Isn't that a kind of sailboat?
@Carol Dee People do actually, grow, eat and LOVE okra. It's an African thing-not sure if Northern or southern Africa.....
And awful lot of the traditionally "southern" crops are. cow peas (sorry, just "peas" if you are southern, since the English/European pea doesn't grow well there), sorghum (i'm not sure how much grain sorghum is consumed, but if sorghum had never been introduced southern baking would have changed with the nonexistence of Karo syrup.)
Actually I heard the slaves brought okra by hiding the seeds in their hair (that slime gets sticky when it dries so sticking them to something is pretty easy.)
Iced tea is appropriate for all meals and you start drinking it when you're two. We do like a little tea with our sugar. It is referred to as the Wine of the South.
And if you are a real died in the wood localist, you can even get all the ingredients locally, tea from the Charleston tea plantation, sugar from the Lousiana cane fields and water from wherever you are (if your water is good) or that limestone water from Kentucky everyone talks about (if it isn't)*
Speaking of water, there is a pair of questions I've always wanted to ask of a southerner.
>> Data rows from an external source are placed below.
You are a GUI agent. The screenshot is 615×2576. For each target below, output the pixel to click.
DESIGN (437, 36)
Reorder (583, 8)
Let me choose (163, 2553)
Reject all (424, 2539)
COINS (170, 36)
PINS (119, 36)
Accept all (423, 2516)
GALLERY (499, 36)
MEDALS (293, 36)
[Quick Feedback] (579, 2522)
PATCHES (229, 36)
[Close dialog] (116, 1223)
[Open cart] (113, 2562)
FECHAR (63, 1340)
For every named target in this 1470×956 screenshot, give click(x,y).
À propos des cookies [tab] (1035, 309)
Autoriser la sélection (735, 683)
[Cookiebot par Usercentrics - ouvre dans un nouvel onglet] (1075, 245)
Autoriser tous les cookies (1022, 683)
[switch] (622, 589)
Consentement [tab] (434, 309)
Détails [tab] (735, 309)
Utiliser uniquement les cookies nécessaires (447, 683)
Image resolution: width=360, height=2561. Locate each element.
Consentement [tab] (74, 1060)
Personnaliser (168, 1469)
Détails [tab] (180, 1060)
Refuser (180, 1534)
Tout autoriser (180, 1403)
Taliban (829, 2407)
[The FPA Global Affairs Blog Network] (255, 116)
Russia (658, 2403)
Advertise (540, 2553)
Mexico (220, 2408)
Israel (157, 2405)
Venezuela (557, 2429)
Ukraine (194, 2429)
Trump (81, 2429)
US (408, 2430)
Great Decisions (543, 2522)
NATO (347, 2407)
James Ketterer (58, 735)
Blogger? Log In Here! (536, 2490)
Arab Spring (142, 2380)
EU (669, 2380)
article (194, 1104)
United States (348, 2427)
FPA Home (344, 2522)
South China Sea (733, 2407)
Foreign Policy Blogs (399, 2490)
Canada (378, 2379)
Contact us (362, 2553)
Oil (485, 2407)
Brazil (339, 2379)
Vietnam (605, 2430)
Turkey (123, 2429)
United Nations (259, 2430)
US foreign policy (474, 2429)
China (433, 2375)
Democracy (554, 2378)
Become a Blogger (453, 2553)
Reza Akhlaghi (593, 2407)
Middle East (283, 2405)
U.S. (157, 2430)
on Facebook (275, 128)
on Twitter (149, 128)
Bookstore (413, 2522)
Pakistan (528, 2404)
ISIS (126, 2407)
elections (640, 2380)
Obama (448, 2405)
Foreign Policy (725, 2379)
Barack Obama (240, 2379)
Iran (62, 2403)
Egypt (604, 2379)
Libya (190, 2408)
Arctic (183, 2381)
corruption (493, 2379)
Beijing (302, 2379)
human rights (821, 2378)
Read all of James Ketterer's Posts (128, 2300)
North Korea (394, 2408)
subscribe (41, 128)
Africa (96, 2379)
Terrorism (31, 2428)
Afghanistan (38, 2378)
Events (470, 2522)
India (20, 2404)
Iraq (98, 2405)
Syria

1. What the heck is branch water?
2. If it is what I think it is (water from the same source as the water your bourbon got made from) where do you go to get it, the liquor store or the supermarket? (my dad actually asked a coworker who was Kentukian, but as he took (and always had taken) his bourbon neat, he did not know.
*I know that this might actually change the tea, since you would be adding alkaline water to acidic tea (even without lemon, tea is acidic). On the other hand, a lot of sweet tea recipes I have seen call for the addition of some baking soda, so it may be that making the PH more neutral is seen as a good thing for the flavor.